MATERIALS PROVIDED:

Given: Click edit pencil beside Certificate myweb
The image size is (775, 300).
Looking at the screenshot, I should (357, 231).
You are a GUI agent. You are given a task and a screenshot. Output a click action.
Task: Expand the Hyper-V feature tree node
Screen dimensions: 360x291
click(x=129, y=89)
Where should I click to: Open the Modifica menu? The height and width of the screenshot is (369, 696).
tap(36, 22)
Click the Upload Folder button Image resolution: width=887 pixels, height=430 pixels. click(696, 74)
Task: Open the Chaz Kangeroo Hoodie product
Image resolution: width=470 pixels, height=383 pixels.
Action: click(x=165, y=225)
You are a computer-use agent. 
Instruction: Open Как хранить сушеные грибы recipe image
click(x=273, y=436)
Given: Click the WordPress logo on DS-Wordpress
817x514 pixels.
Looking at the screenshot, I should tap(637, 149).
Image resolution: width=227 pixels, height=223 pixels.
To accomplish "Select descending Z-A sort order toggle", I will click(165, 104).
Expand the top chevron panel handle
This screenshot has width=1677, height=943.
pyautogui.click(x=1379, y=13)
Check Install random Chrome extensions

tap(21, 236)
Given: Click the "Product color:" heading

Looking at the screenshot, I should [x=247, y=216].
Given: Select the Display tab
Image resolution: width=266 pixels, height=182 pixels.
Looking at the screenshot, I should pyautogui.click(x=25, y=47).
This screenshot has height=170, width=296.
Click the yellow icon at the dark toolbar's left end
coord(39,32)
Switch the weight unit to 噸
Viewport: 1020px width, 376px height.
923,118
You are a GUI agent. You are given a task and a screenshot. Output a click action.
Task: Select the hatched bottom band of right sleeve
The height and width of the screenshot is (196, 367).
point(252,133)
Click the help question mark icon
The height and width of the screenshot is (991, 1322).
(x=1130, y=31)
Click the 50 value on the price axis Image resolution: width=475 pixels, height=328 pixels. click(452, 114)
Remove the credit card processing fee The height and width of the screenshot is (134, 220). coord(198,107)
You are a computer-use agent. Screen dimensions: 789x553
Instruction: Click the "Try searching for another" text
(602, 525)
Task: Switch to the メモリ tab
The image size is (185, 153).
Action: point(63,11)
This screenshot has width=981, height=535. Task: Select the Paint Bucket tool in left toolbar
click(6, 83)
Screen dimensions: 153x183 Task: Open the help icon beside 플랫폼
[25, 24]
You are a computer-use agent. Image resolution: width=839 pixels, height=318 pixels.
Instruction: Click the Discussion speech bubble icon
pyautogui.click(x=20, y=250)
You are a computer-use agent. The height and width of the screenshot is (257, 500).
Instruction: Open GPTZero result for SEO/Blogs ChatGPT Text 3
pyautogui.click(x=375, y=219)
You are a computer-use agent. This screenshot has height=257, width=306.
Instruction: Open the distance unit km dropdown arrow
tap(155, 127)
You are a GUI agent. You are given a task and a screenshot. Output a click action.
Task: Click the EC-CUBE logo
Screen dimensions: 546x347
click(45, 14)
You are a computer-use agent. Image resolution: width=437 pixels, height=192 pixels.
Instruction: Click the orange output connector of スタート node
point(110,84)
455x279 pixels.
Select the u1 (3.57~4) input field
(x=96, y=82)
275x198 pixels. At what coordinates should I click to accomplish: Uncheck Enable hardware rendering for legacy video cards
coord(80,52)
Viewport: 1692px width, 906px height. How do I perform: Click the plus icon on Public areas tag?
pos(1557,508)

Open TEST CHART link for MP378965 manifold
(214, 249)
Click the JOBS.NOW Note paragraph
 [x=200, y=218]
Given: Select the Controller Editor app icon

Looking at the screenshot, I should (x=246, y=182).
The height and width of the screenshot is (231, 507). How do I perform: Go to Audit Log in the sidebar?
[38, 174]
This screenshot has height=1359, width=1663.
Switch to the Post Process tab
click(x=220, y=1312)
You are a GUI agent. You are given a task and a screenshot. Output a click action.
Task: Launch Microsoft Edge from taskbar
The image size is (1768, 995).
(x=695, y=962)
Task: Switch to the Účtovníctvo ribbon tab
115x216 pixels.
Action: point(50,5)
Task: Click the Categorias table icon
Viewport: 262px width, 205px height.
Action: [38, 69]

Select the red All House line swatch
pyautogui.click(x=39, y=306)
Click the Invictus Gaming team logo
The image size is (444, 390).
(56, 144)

AIM: Retype every one of the entries above exactly as they appear.

RESULT FOR THIS EXERCISE:
Given: Click edit pencil beside Certificate myweb
The image size is (775, 300).
Looking at the screenshot, I should (357, 231).
You are a GUI agent. You are given a task and a screenshot. Output a click action.
Task: Expand the Hyper-V feature tree node
Screen dimensions: 360x291
click(x=129, y=89)
Where should I click to: Open the Modifica menu? The height and width of the screenshot is (369, 696).
tap(36, 22)
Click the Upload Folder button Image resolution: width=887 pixels, height=430 pixels. click(696, 74)
Task: Open the Chaz Kangeroo Hoodie product
Image resolution: width=470 pixels, height=383 pixels.
Action: click(x=165, y=225)
You are a computer-use agent. 
Instruction: Open Как хранить сушеные грибы recipe image
click(x=273, y=436)
Given: Click the WordPress logo on DS-Wordpress
817x514 pixels.
Looking at the screenshot, I should tap(637, 149).
Image resolution: width=227 pixels, height=223 pixels.
To accomplish "Select descending Z-A sort order toggle", I will click(165, 104).
Expand the top chevron panel handle
This screenshot has width=1677, height=943.
pyautogui.click(x=1379, y=13)
Check Install random Chrome extensions

tap(21, 236)
Given: Click the "Product color:" heading

Looking at the screenshot, I should [x=247, y=216].
Given: Select the Display tab
Image resolution: width=266 pixels, height=182 pixels.
Looking at the screenshot, I should pyautogui.click(x=25, y=47).
This screenshot has height=170, width=296.
Click the yellow icon at the dark toolbar's left end
coord(39,32)
Switch the weight unit to 噸
Viewport: 1020px width, 376px height.
923,118
You are a GUI agent. You are given a task and a screenshot. Output a click action.
Task: Select the hatched bottom band of right sleeve
The height and width of the screenshot is (196, 367).
point(252,133)
Click the help question mark icon
The height and width of the screenshot is (991, 1322).
(x=1130, y=31)
Click the 50 value on the price axis Image resolution: width=475 pixels, height=328 pixels. click(452, 114)
Remove the credit card processing fee The height and width of the screenshot is (134, 220). coord(198,107)
You are a computer-use agent. Screen dimensions: 789x553
Instruction: Click the "Try searching for another" text
(602, 525)
Task: Switch to the メモリ tab
The image size is (185, 153).
Action: point(63,11)
This screenshot has width=981, height=535. Task: Select the Paint Bucket tool in left toolbar
click(6, 83)
Screen dimensions: 153x183 Task: Open the help icon beside 플랫폼
[25, 24]
You are a computer-use agent. Image resolution: width=839 pixels, height=318 pixels.
Instruction: Click the Discussion speech bubble icon
pyautogui.click(x=20, y=250)
You are a computer-use agent. The height and width of the screenshot is (257, 500).
Instruction: Open GPTZero result for SEO/Blogs ChatGPT Text 3
pyautogui.click(x=375, y=219)
You are a computer-use agent. This screenshot has height=257, width=306.
Instruction: Open the distance unit km dropdown arrow
tap(155, 127)
You are a GUI agent. You are given a task and a screenshot. Output a click action.
Task: Click the EC-CUBE logo
Screen dimensions: 546x347
click(45, 14)
You are a computer-use agent. Image resolution: width=437 pixels, height=192 pixels.
Instruction: Click the orange output connector of スタート node
point(110,84)
455x279 pixels.
Select the u1 (3.57~4) input field
(x=96, y=82)
275x198 pixels. At what coordinates should I click to accomplish: Uncheck Enable hardware rendering for legacy video cards
coord(80,52)
Viewport: 1692px width, 906px height. How do I perform: Click the plus icon on Public areas tag?
pos(1557,508)

Open TEST CHART link for MP378965 manifold
(214, 249)
Click the JOBS.NOW Note paragraph
 [x=200, y=218]
Given: Select the Controller Editor app icon

Looking at the screenshot, I should (x=246, y=182).
The height and width of the screenshot is (231, 507). How do I perform: Go to Audit Log in the sidebar?
[38, 174]
This screenshot has height=1359, width=1663.
Switch to the Post Process tab
click(x=220, y=1312)
You are a GUI agent. You are given a task and a screenshot. Output a click action.
Task: Launch Microsoft Edge from taskbar
The image size is (1768, 995).
(x=695, y=962)
Task: Switch to the Účtovníctvo ribbon tab
115x216 pixels.
Action: point(50,5)
Task: Click the Categorias table icon
Viewport: 262px width, 205px height.
Action: [38, 69]

Select the red All House line swatch
pyautogui.click(x=39, y=306)
Click the Invictus Gaming team logo
The image size is (444, 390).
(56, 144)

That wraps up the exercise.